§ **Task goal**
Please print only the top portion of the entries below, ending with the line that contains "Click the small", exactly as written.

§ **Recorded information**
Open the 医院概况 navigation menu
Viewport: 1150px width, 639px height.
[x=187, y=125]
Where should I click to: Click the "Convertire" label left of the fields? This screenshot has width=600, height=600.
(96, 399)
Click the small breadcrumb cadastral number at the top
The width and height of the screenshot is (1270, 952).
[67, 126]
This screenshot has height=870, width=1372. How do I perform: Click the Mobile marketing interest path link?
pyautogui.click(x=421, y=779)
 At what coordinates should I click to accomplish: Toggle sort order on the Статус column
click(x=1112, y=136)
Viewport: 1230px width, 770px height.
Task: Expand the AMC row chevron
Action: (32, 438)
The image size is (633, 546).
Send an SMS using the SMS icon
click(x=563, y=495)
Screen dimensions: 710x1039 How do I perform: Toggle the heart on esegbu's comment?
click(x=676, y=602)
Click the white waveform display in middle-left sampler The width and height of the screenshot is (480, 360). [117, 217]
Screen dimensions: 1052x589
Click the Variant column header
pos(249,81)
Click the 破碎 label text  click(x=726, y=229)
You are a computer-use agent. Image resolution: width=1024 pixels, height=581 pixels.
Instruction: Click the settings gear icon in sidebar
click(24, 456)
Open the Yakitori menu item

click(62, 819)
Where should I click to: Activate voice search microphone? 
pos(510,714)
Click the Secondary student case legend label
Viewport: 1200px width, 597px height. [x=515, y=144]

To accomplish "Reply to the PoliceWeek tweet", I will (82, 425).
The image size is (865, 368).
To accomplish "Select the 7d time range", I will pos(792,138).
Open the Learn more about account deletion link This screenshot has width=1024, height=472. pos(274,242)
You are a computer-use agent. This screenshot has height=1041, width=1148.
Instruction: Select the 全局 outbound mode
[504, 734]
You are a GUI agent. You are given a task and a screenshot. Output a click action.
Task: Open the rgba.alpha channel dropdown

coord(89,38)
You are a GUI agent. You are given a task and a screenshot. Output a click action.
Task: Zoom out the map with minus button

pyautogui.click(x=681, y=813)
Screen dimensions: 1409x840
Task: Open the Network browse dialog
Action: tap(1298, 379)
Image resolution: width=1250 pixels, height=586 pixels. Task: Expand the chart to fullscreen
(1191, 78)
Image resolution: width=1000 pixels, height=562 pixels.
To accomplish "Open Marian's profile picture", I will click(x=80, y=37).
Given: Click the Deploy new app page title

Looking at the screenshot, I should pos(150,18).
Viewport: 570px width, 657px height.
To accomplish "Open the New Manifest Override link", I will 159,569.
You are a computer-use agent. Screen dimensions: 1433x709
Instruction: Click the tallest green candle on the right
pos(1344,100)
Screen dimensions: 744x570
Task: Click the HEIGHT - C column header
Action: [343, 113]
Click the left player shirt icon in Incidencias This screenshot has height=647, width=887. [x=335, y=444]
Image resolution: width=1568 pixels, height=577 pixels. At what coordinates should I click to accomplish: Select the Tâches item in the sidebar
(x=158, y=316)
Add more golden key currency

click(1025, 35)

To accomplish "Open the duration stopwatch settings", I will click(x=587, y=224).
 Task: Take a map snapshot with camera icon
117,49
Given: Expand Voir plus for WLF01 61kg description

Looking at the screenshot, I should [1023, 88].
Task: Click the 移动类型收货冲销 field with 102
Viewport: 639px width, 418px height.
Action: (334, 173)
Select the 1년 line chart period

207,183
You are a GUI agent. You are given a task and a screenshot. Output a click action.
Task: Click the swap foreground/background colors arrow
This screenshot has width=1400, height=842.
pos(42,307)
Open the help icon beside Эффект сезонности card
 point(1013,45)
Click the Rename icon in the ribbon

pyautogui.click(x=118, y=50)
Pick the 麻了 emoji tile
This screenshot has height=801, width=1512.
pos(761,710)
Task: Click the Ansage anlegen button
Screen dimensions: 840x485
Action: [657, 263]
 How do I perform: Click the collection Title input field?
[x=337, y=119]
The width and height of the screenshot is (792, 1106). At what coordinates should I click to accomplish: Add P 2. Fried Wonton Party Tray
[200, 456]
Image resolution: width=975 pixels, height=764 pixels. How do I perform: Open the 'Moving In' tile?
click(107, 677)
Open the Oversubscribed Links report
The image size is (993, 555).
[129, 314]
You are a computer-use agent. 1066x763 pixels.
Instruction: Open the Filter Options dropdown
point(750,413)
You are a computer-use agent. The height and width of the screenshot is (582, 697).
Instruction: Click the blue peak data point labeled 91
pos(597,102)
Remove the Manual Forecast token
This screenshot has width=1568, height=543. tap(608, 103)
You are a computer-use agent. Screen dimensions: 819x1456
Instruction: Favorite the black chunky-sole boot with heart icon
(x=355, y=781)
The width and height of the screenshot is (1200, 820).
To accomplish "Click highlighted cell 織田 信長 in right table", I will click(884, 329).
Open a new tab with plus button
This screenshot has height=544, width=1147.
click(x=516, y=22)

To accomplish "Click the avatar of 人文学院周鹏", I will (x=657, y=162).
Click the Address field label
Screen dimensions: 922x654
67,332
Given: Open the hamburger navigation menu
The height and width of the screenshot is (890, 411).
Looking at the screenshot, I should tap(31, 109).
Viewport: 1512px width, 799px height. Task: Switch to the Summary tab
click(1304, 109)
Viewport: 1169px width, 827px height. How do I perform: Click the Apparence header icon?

§ **Answer space**
Open the 医院概况 navigation menu
Viewport: 1150px width, 639px height.
[x=187, y=125]
Where should I click to: Click the "Convertire" label left of the fields? This screenshot has width=600, height=600.
(96, 399)
Click the small breadcrumb cadastral number at the top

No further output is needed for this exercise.